_Problem details_. Repeat each of the rows below word for word, and leave the pictures out of your answer.

[Text and element pointing records]
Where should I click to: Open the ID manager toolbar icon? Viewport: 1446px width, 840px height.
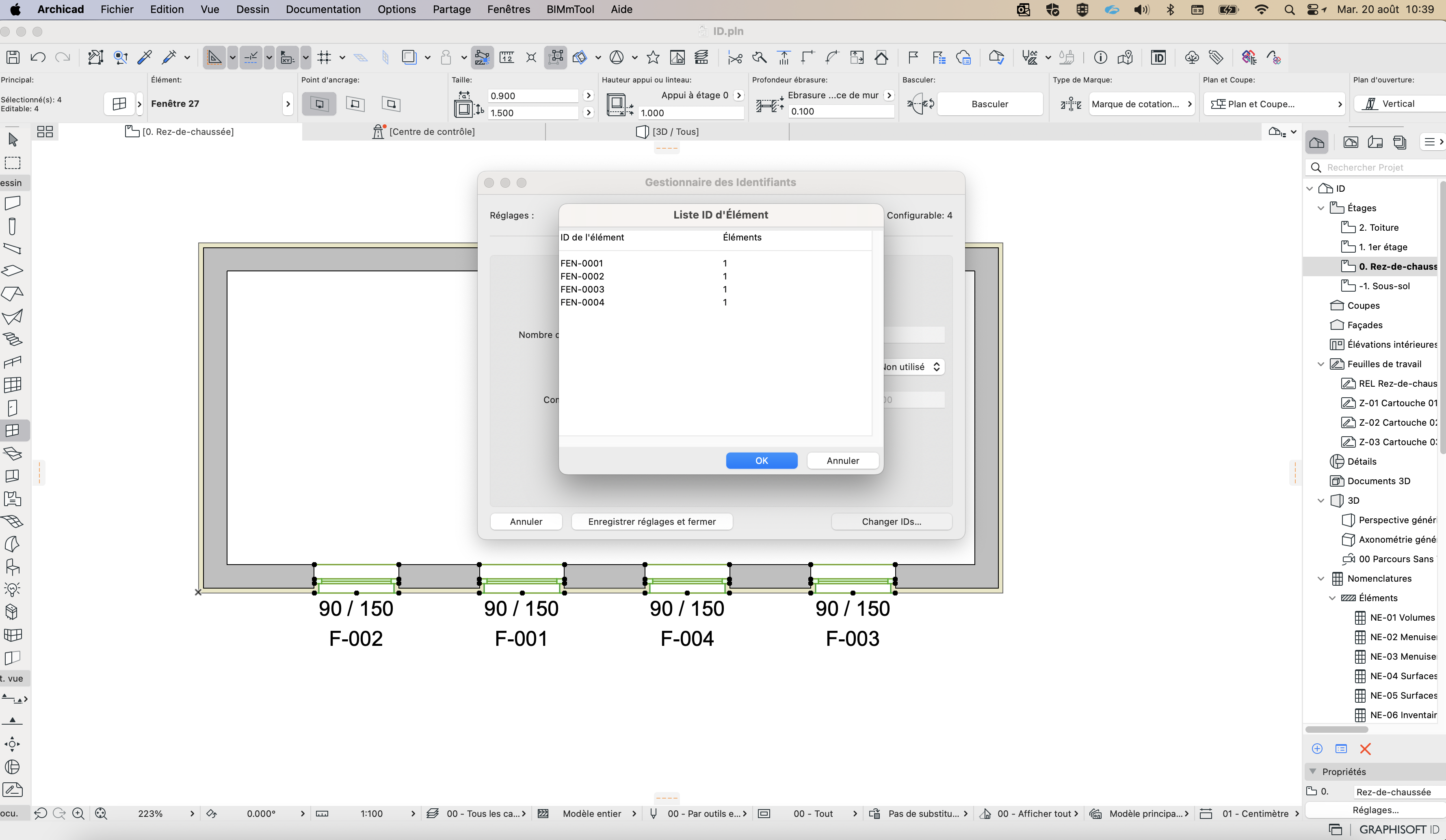1158,57
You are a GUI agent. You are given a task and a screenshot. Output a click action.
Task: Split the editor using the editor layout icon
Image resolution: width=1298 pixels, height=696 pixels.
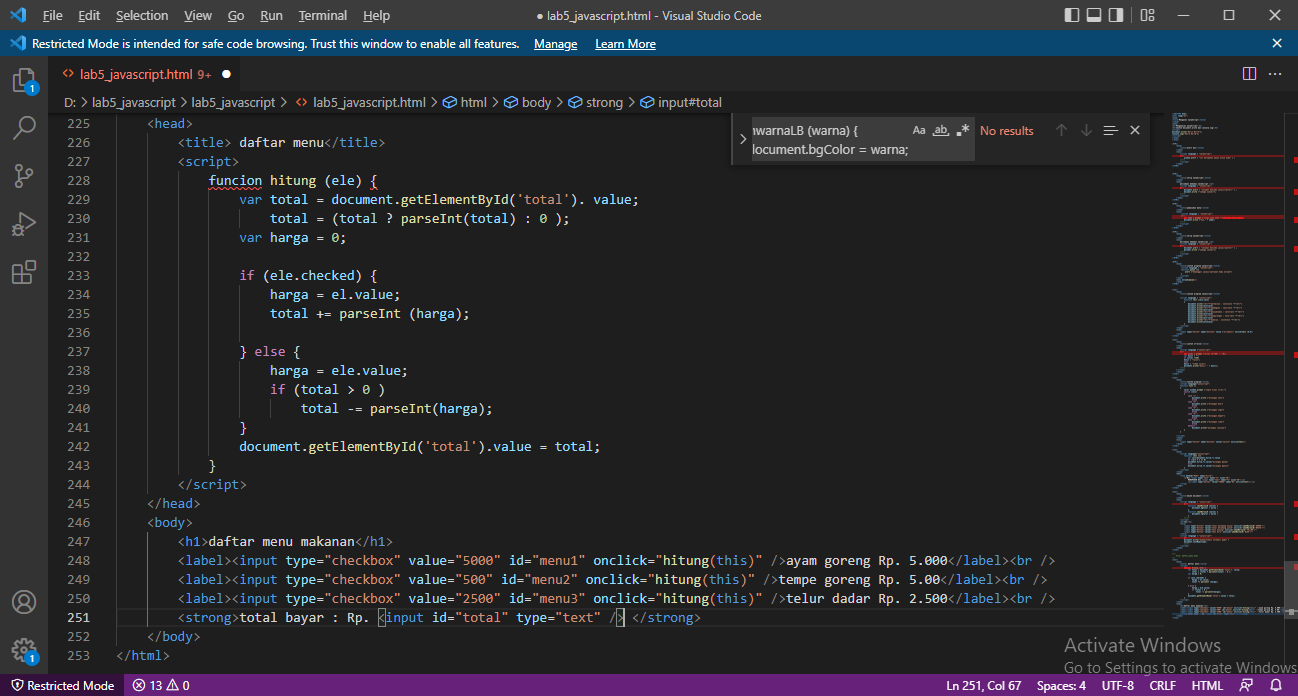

_Response below_.
Where should I click to: Open the ID manager toolbar icon? Viewport: 1446px width, 840px height.
1158,57
You are a GUI agent. You are given a task and a screenshot. Output a click action.
Task: Split the editor using the editor layout icon
Image resolution: width=1298 pixels, height=696 pixels.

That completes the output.